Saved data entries
Start of Block

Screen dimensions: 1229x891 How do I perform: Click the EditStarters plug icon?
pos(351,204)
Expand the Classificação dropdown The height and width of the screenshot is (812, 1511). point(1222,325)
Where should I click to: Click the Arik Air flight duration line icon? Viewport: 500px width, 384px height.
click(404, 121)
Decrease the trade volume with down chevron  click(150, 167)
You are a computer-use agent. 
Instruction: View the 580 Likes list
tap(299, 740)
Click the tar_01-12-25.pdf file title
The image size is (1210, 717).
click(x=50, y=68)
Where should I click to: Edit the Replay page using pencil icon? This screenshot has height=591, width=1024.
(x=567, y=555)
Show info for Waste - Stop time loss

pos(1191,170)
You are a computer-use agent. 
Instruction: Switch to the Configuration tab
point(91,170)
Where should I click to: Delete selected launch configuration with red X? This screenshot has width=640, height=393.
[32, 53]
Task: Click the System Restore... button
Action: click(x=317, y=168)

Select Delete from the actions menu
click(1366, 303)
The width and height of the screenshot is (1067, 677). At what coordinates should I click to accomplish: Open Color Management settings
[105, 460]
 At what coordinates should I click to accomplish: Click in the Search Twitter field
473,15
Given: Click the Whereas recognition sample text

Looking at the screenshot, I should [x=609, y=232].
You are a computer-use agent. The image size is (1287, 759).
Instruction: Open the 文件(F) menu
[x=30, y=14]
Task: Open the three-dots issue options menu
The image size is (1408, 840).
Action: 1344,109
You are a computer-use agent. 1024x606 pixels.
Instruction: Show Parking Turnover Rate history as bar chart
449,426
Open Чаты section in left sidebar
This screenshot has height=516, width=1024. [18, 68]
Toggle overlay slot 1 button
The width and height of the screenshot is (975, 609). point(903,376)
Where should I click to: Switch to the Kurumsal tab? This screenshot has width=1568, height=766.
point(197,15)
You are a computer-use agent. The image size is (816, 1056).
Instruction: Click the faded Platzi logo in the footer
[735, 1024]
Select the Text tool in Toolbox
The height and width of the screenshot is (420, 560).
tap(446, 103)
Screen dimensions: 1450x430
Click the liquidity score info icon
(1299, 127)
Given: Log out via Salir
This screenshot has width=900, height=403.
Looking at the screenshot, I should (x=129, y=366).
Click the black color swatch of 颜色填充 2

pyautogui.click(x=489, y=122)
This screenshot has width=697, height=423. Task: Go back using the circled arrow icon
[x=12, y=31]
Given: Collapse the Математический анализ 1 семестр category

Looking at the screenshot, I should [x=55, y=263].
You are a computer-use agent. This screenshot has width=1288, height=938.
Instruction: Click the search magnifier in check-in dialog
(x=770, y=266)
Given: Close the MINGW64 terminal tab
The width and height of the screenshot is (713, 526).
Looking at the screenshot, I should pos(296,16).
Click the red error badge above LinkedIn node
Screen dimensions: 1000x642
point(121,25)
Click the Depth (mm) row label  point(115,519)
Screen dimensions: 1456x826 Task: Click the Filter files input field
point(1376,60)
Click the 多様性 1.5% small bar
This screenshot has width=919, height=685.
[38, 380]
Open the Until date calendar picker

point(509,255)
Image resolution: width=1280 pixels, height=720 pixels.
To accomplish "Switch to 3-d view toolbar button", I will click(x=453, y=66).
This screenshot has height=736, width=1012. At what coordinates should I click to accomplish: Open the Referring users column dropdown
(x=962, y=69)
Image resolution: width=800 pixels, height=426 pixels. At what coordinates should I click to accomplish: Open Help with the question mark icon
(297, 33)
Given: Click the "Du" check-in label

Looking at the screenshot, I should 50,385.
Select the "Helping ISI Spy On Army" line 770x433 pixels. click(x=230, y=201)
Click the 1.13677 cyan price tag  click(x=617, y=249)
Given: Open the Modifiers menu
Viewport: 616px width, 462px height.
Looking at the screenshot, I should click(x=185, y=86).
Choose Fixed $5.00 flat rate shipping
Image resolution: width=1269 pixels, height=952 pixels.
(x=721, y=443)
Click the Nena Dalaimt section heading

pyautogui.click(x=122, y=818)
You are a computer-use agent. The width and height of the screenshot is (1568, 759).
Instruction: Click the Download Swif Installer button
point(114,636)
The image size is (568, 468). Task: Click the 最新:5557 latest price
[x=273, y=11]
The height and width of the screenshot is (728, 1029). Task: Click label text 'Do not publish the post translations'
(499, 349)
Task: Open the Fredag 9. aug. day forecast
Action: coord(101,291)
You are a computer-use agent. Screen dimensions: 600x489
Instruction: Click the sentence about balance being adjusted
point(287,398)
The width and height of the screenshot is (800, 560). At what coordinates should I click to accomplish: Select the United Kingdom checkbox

End of Block

§ ACTIVITY: Reproduce the records in full, exactly as written.

§ ANSWER TO THIS EXERCISE:
Screen dimensions: 1229x891 How do I perform: Click the EditStarters plug icon?
pos(351,204)
Expand the Classificação dropdown The height and width of the screenshot is (812, 1511). point(1222,325)
Where should I click to: Click the Arik Air flight duration line icon? Viewport: 500px width, 384px height.
click(404, 121)
Decrease the trade volume with down chevron  click(150, 167)
You are a computer-use agent. 
Instruction: View the 580 Likes list
tap(299, 740)
Click the tar_01-12-25.pdf file title
The image size is (1210, 717).
click(x=50, y=68)
Where should I click to: Edit the Replay page using pencil icon? This screenshot has height=591, width=1024.
(x=567, y=555)
Show info for Waste - Stop time loss

pos(1191,170)
You are a computer-use agent. 
Instruction: Switch to the Configuration tab
point(91,170)
Where should I click to: Delete selected launch configuration with red X? This screenshot has width=640, height=393.
[32, 53]
Task: Click the System Restore... button
Action: click(x=317, y=168)

Select Delete from the actions menu
click(1366, 303)
The width and height of the screenshot is (1067, 677). At what coordinates should I click to accomplish: Open Color Management settings
[105, 460]
 At what coordinates should I click to accomplish: Click in the Search Twitter field
473,15
Given: Click the Whereas recognition sample text

Looking at the screenshot, I should [x=609, y=232].
You are a computer-use agent. The image size is (1287, 759).
Instruction: Open the 文件(F) menu
[x=30, y=14]
Task: Open the three-dots issue options menu
The image size is (1408, 840).
Action: 1344,109
You are a computer-use agent. 1024x606 pixels.
Instruction: Show Parking Turnover Rate history as bar chart
449,426
Open Чаты section in left sidebar
This screenshot has height=516, width=1024. [18, 68]
Toggle overlay slot 1 button
The width and height of the screenshot is (975, 609). point(903,376)
Where should I click to: Switch to the Kurumsal tab? This screenshot has width=1568, height=766.
point(197,15)
You are a computer-use agent. The image size is (816, 1056).
Instruction: Click the faded Platzi logo in the footer
[735, 1024]
Select the Text tool in Toolbox
The height and width of the screenshot is (420, 560).
tap(446, 103)
Screen dimensions: 1450x430
Click the liquidity score info icon
(1299, 127)
Given: Log out via Salir
This screenshot has width=900, height=403.
Looking at the screenshot, I should (x=129, y=366).
Click the black color swatch of 颜色填充 2

pyautogui.click(x=489, y=122)
This screenshot has width=697, height=423. Task: Go back using the circled arrow icon
[x=12, y=31]
Given: Collapse the Математический анализ 1 семестр category

Looking at the screenshot, I should [x=55, y=263].
You are a computer-use agent. This screenshot has width=1288, height=938.
Instruction: Click the search magnifier in check-in dialog
(x=770, y=266)
Given: Close the MINGW64 terminal tab
The width and height of the screenshot is (713, 526).
Looking at the screenshot, I should pos(296,16).
Click the red error badge above LinkedIn node
Screen dimensions: 1000x642
point(121,25)
Click the Depth (mm) row label  point(115,519)
Screen dimensions: 1456x826 Task: Click the Filter files input field
point(1376,60)
Click the 多様性 1.5% small bar
This screenshot has width=919, height=685.
[38, 380]
Open the Until date calendar picker

point(509,255)
Image resolution: width=1280 pixels, height=720 pixels.
To accomplish "Switch to 3-d view toolbar button", I will click(x=453, y=66).
This screenshot has height=736, width=1012. At what coordinates should I click to accomplish: Open the Referring users column dropdown
(x=962, y=69)
Image resolution: width=800 pixels, height=426 pixels. At what coordinates should I click to accomplish: Open Help with the question mark icon
(297, 33)
Given: Click the "Du" check-in label

Looking at the screenshot, I should 50,385.
Select the "Helping ISI Spy On Army" line 770x433 pixels. click(x=230, y=201)
Click the 1.13677 cyan price tag  click(x=617, y=249)
Given: Open the Modifiers menu
Viewport: 616px width, 462px height.
Looking at the screenshot, I should click(x=185, y=86).
Choose Fixed $5.00 flat rate shipping
Image resolution: width=1269 pixels, height=952 pixels.
(x=721, y=443)
Click the Nena Dalaimt section heading

pyautogui.click(x=122, y=818)
You are a computer-use agent. The width and height of the screenshot is (1568, 759).
Instruction: Click the Download Swif Installer button
point(114,636)
The image size is (568, 468). Task: Click the 最新:5557 latest price
[x=273, y=11]
The height and width of the screenshot is (728, 1029). Task: Click label text 'Do not publish the post translations'
(499, 349)
Task: Open the Fredag 9. aug. day forecast
Action: coord(101,291)
You are a computer-use agent. Screen dimensions: 600x489
Instruction: Click the sentence about balance being adjusted
point(287,398)
The width and height of the screenshot is (800, 560). At what coordinates should I click to accomplish: Select the United Kingdom checkbox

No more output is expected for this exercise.